In the future, companies should look to:

  • Companies put more emphasis on reducing bias in hiring than performance reviews

  • Companies can do more to hold leaders accountable for progress on diversity

  • Companies are taking a wide range of steps to support employees

  • Employees are receiving more training— but there’s still room to improve

  • To avoid burnout: As companies embrace flexibility, they also need to set clear boundaries

  • Many companies have significantly increased support for employees in the past year—from expanding mental health supports, to adding support for parents, to increasing flexible work and paid leave options.

Some companies currently are:

  • Improving diversity and representation

  • Improving inclusion

  • Actively working to reduce burnout


What things can employers/colleagues make changes to create workplaces and work cultures that are equitable and inclusive?

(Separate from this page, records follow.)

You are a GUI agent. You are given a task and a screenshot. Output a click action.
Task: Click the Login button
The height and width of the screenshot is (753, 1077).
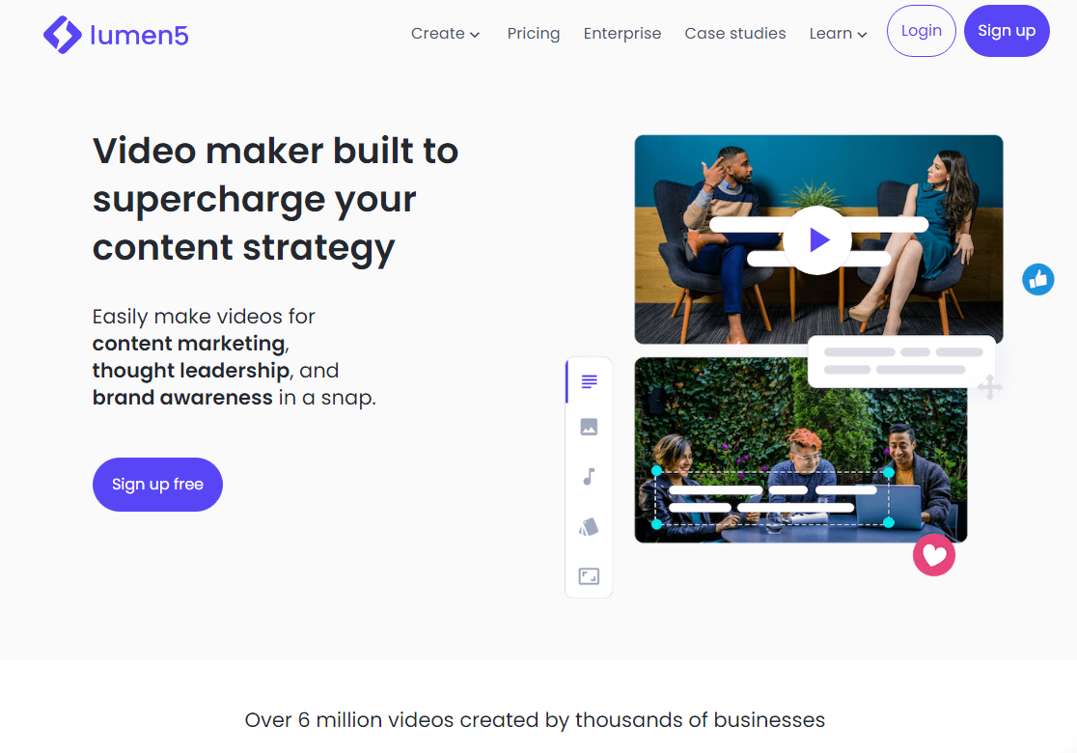pyautogui.click(x=921, y=31)
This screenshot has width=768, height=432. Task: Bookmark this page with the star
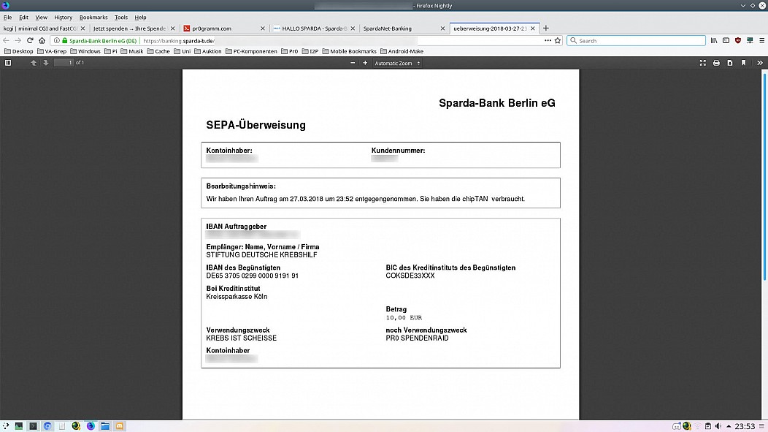pos(558,41)
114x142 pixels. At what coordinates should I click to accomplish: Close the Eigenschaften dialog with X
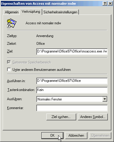[x=110, y=4]
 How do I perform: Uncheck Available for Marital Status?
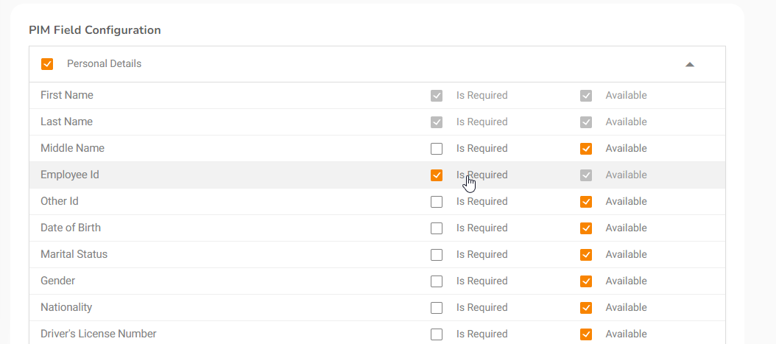coord(586,255)
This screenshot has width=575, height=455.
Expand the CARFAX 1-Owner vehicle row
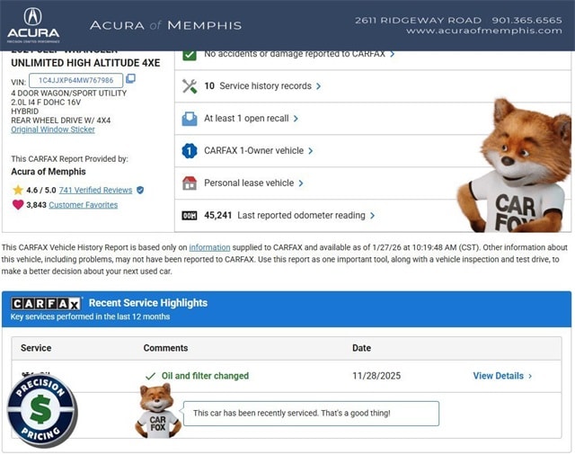point(259,151)
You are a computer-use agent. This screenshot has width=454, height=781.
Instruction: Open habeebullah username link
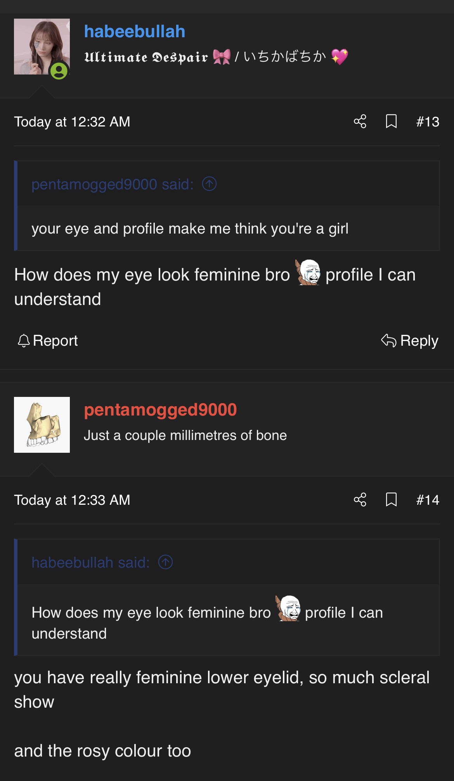click(135, 32)
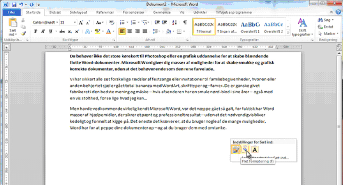Open the Filer menu tab
343x186 pixels.
[11, 12]
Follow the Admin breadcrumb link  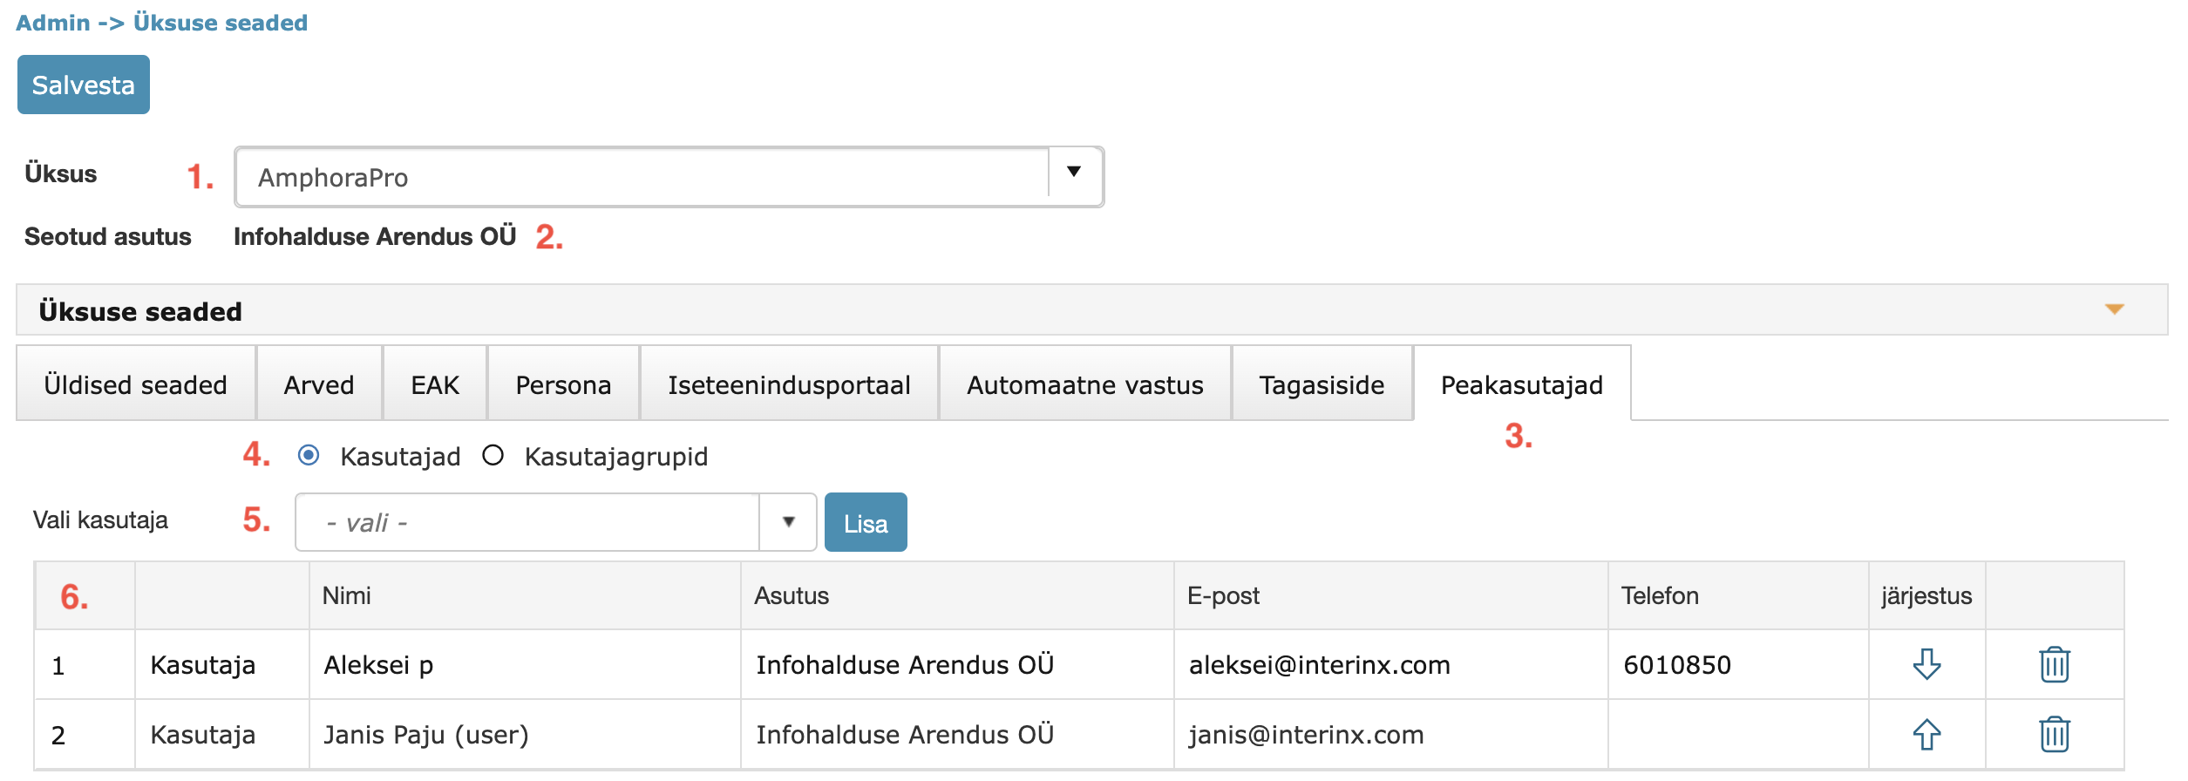tap(53, 23)
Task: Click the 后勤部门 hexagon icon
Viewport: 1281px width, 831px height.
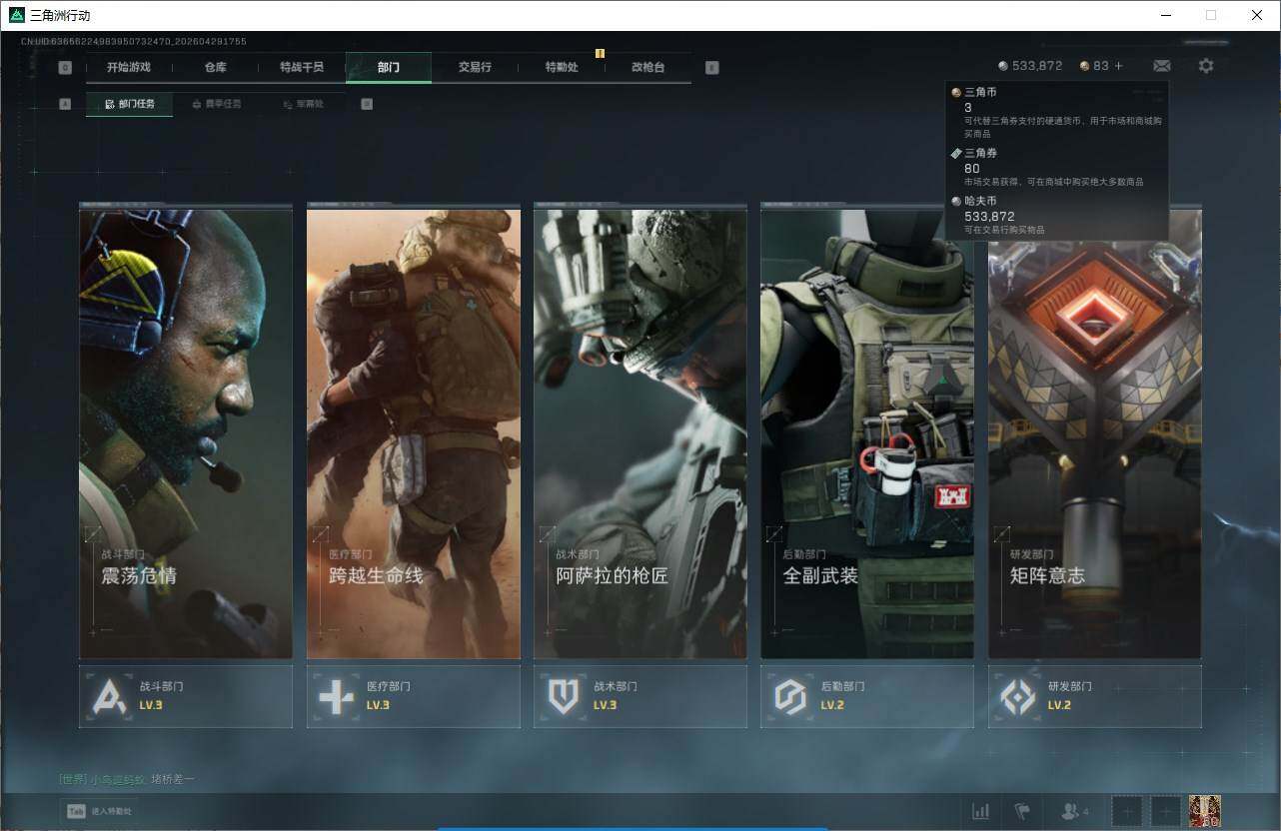Action: [790, 696]
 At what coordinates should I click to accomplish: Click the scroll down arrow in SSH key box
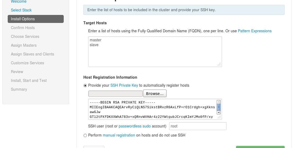pos(219,113)
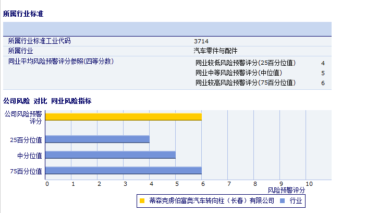Select the yellow 公司风险预警评分 bar
This screenshot has width=390, height=213.
point(123,116)

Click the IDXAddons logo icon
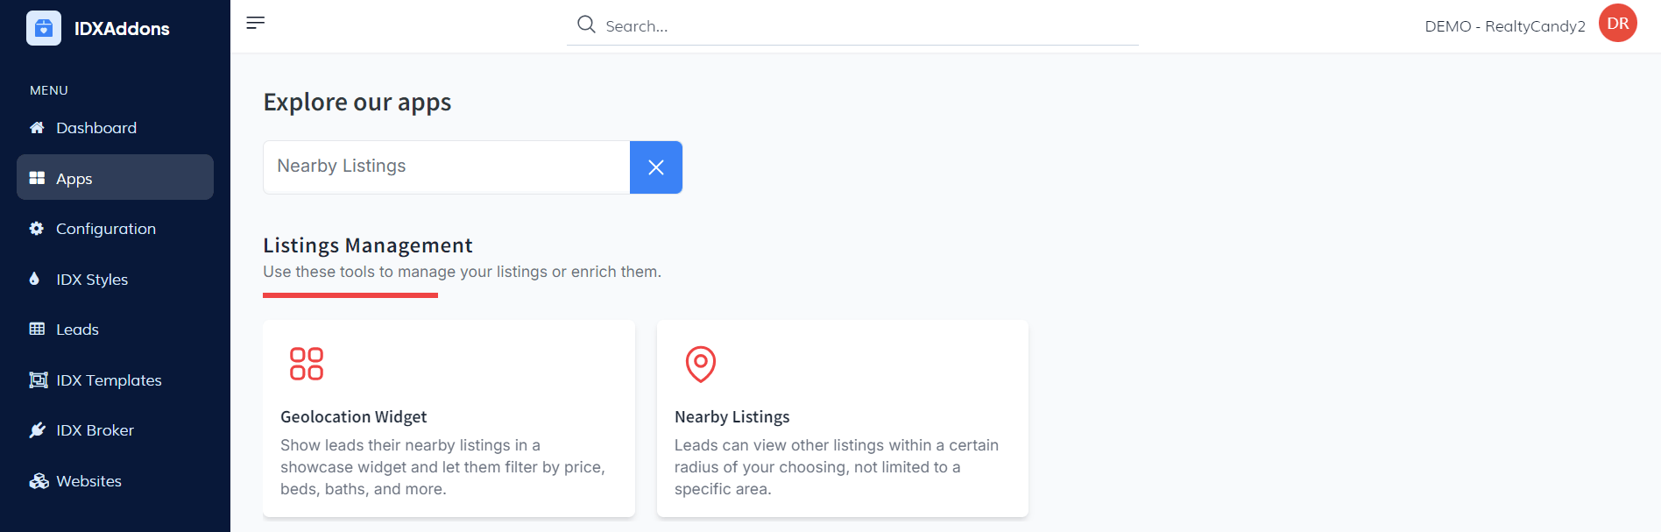pyautogui.click(x=44, y=28)
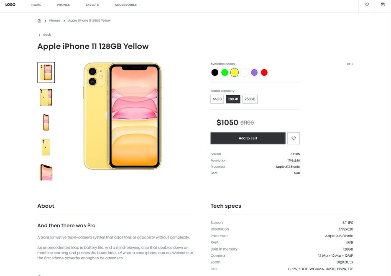The width and height of the screenshot is (391, 276).
Task: View the yellow back-only phone thumbnail
Action: click(x=46, y=147)
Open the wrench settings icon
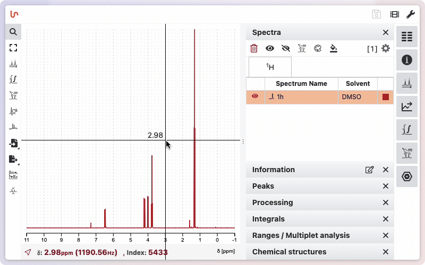 click(410, 14)
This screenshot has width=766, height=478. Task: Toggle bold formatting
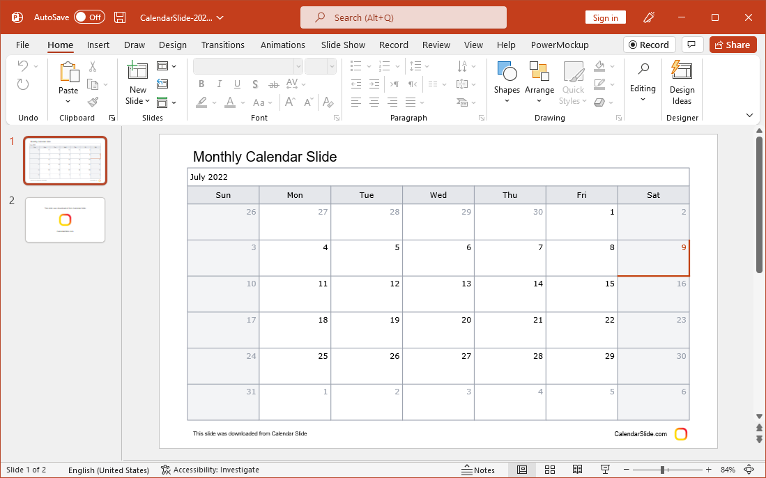click(x=201, y=84)
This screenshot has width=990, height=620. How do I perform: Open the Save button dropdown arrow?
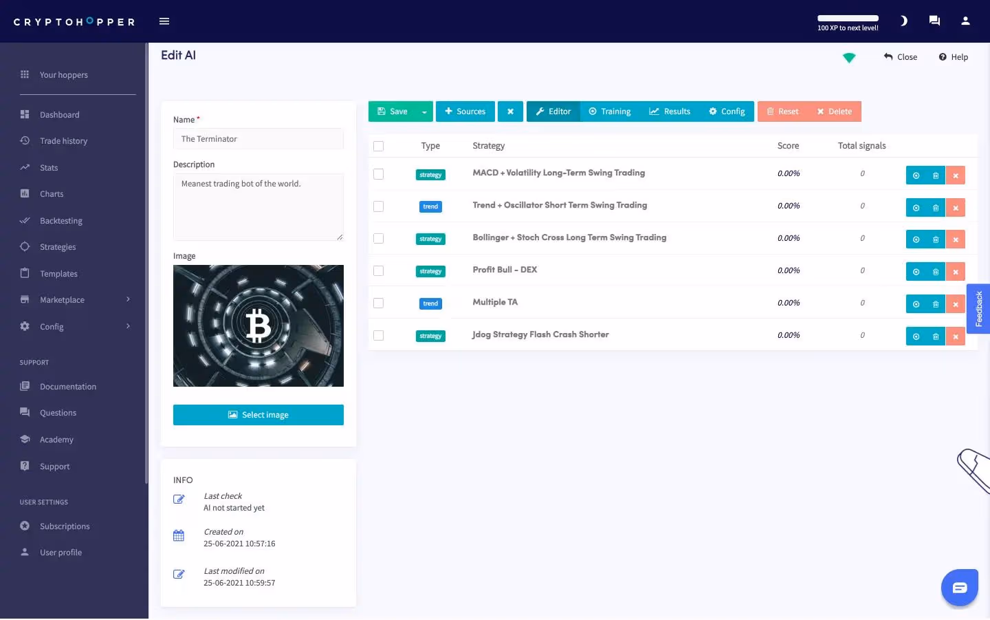[x=424, y=111]
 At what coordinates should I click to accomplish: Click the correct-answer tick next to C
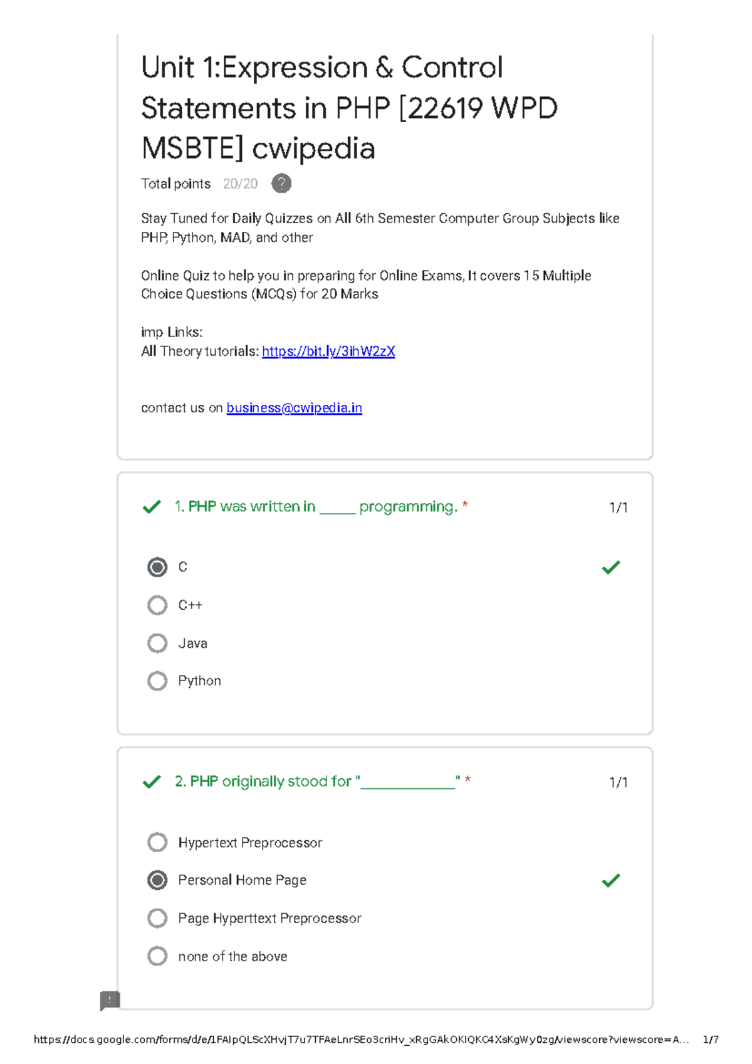click(610, 568)
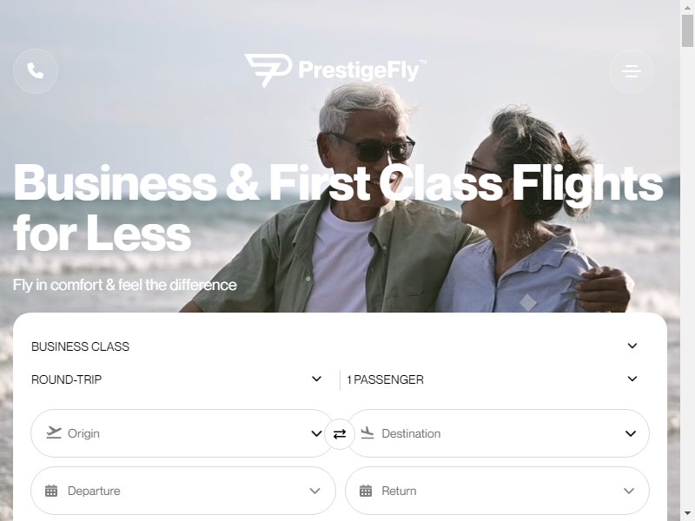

Women have made important gains in representation in the last few years. But we’re still a long way from equality.


Employers need to act now to support, retain, and advance women. Combating the biases women face at work is critical to getting this right.


Research shows that bias contributes to women being passed over for jobs and promotions. Almost 60 per cent of women regularly experience micro-aggressions at work. And women of color, LGBTQ+ women, and women with disabilities face more acute biases. But fewer than half of employees say they've spoken out against biased behaviour at any point in their career.


What are some ways in which employers can help make these changes?

  • Open door policy with leadership and HR to discuss issues and come up with solutions

  • Having allies stand up for women when discussions and comments are made

  • More open conversations and workshops where bias are discussed where employees, peers and colleagues can be aware of how they might be spreading bias

When bias occurs, there are a number of ways to respond.

Some strategies include:

  • Speaking up for someone in the moment

  • Asking a probing question

  • Sticking to the facts

  • Explaining how bias is in play

  • Advocating for policy or process change

Personal Stories

  • Being treated like a secretary when actually the manager

  • Having a female lead company, difficult to be taken seriously and that it is more than a “hobby” or “side hustle”

  • Example of Water Conference Keynote Speaker comments from attendees

Some examples from women:

  • Being a doctor but patients think you are a nurse

  • clients/customers asking if you are pregnant at work

  • Not being considered for a promotion because you are going on maternity leave

  • Have the same job as a male but getting paid 30K less because you didn’t know to negotiate or you didn’t have an MBA

Mothers Experiences:

  • Feelings working flexible (judged, worried it will hurt career)

  • Working remotely more than others

  • Being viewed as less committed

  • Having to work harder to get noticed

IWD 2022 saw the word help #BreakTheBias

Imagine a gender equal world.


A world free of bias, stereotypes, and discrimination.


A world that is diverse, equitable, and inclusive.


A world where difference is valued and celebrated.


Together we can forge women's equality.


Collectively we can all #BreakTheBias.